Tak mniej więcej wyglądała jedna z naszych ostatnich rozmów. Wszelki duch Pana Boga chwali - rzeczywiście Narzeczony się nawrócił! Żywieniowo. :) I naprawdę sałatkę grecką sobie zrobił - nawet mi przywiózł trochę w pudełeczku i miałam dziś na śniadanie, pychota! I zupy chce gotować, bo są zdrowe. I białe pieczywo ograniczyć. I nawet mniej słodzić! Niestety, są też negatywne strony tego "nawrócenia" - sprawdza teraz każde opakowanie, szukając, ile dany produkt ma glutaminianu sodu, syropu glukozowego i innych świństw... Nawet mnie postraszył, że ciastka pójdą w odstawkę...! Ale na szczęście nie odszedł zupełnie od zmysłów i wczoraj po zdrowej zupie, przekąsiliśmy po słodkim ciastku. Albo dwóch. A może trzech. Co to za różnica, trzeba korzystać z życia. ;)
Ta swoista przemiana Narzeczonego bardzo mnie cieszy, bo ja swoje "nawrócenie żywieniowe" przeżyłam ponad rok temu, kiedy nagle zorientowałam się, że mam prawie 10 kg nadwagi... To był dla mnie szok, bo wcześniej cały czas wmawiałam sobie, że mam tylko 2-3 kilo nadwagi, więc nie ma się czym martwić. Tak było, ale w liceum. Od tamtego czasu, przytyłam jakieś 8 kg, o czym nie miałam zielonego pojęcia. Gdy w końcu przyszło opamiętanie, nie plątałam się w żadne diety, specjalne ćwiczenia, treningi, triki, tylko zmieniłam trochę nawyki żywieniowe. Zaczęłam po prostu zdrowo jeść. I tylko dzięki temu przez rok schudłam 10 kg. Naprawdę, nie robiłam nic więcej. Wystarczyło tylko to i odrobina cierpliwości, bo utrata 1 kg na 4-5 tygodni, to bardzo niewiele i osoby o słomianym zapale mogą się szybko zniechęcić. Ale ja jestem raczej cierpliwa i dzięki temu w zasadzie bez wysiłku zrzuciłam zbędny nadbagaż. Nadal nie mam figury modelki i pewnie nigdy nie będę mieć - taka moja uroda. Ale czuję się rewelacyjnie w swoim ciele, jest mi dużo lżej i przede wszystkim zdrowo. To tak na zachętę dla tych, którzy są na bakier z wagą. :)
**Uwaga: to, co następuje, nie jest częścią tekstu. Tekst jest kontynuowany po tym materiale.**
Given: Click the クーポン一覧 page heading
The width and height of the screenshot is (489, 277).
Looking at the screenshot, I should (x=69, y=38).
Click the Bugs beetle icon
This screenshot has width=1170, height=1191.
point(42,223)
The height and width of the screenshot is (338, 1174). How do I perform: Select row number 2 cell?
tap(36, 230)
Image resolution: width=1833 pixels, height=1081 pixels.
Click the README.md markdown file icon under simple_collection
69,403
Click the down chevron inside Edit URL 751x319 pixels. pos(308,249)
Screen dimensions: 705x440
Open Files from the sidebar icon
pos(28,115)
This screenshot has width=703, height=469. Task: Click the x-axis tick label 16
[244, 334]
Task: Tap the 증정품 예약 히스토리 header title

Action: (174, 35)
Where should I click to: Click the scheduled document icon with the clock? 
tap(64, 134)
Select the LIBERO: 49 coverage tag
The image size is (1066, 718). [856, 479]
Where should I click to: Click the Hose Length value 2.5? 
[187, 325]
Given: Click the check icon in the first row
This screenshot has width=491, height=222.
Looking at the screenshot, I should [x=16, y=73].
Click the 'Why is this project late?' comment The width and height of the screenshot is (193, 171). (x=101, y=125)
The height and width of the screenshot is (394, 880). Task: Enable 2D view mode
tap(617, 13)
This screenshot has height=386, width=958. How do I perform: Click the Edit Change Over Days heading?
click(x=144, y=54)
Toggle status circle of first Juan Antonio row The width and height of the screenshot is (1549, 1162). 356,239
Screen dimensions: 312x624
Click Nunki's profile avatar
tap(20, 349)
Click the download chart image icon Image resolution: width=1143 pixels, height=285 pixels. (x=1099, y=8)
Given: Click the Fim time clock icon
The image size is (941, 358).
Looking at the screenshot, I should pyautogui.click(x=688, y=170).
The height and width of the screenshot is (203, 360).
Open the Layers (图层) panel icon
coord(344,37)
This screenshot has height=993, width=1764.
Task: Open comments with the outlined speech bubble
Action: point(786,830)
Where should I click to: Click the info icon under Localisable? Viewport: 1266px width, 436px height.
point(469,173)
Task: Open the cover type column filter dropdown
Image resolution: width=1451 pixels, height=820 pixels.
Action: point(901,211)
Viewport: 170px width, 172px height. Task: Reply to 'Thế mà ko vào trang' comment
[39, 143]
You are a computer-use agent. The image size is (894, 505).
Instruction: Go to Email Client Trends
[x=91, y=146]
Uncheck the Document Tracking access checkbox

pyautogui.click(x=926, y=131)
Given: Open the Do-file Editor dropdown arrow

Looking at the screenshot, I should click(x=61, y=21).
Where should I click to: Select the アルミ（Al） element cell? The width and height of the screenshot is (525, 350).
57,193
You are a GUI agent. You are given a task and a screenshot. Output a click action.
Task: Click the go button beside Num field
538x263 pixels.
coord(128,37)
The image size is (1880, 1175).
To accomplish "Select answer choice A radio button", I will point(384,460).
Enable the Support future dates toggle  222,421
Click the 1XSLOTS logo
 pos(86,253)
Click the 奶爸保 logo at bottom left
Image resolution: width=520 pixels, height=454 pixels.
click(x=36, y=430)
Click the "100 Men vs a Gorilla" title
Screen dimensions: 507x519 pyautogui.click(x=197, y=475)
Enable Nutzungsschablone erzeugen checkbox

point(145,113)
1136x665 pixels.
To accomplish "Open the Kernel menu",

Narzeczony nie musi nic zrzucać, bo nie ma nadwagi, ale teraz w końcu będę spokojniejsza, że OBOJE będziemy dbać o zdrowe żywienie w naszej przyszłej rodzinie. O ile Narzeczony za tydzień nie stwierdzi, że nie może żyć bez tłuściutkich kotlecików z Lidla, w przeciwieństwie do "zieleniny", która za często gna go do toalety, a glutaminian sodu w sumie nie jest taki zły... :) Się okaże. :)
Na zachętę - tak wygląda różnica 10 kg :) |
Teraz o zdrową żywność będzie coraz trudniej, skoro chcą nam wciskać GMO. Ale zawsze warto
OdpowiedzUsuńRzeczywiście jak człowiek jest młody i piękny, to nawet o tym nie myśli, że dieta ma taki wpływ. U nas nawrócenie żywienione niestety przyszło przymusowo w związku z rozwaloną wątrobą. Teraz też mam obsesję czytania etykietek. Normalnie poczułam na sobie odpowiedzialność dbania o rodzinę. wręcz mam wrażenie, że wszystko jest szkodliwe hehe. Ale czasem to nawet nie trzeba mocno przepisów zmieniać, tylko trochę w inny sposób przyrządzać. Tylko ja akurat muszę pilnować, żeby nie chudnąć na takiej diecie, bo mam odwrotny problem, powinnam przytyć, a nie mogę, nieważne ile jem.
OdpowiedzUsuńA taka ciekawostka, białe pieczywo niby trzeba ograniczać, a na mąż na diecie wątrobowej tylko takie może jeść, żadnego innego, a już broń Boże pełnoziarniste;)
Aaa i są przepyszne dietetyczne ciastka! :D Jakoś na "S" się nazywają, ale teraz nie pamiętam:P Przyjadę do domu to sprawdzę. :D
Bardzo Fajny Blog : * Taki delikatny ; ) A 10 kg na prawdę robi wielkie oczy * . *
OdpowiedzUsuńObserwuję ; )
zapraszam do mnie : http://vizualny-swiat.blogspot.com/ Pozdrawiam ; )
Ach, ten nadbagaż, noszony jako oponka:-). Muszę przyznać, że w tym roku doskwiera mi wyjątkowo mocno. Skutkując obniżoną formą i dając się we znaki złym humorem. Zachęciłam się do zdrowej diety. Oby to nie był słomiany zapał:-))))))).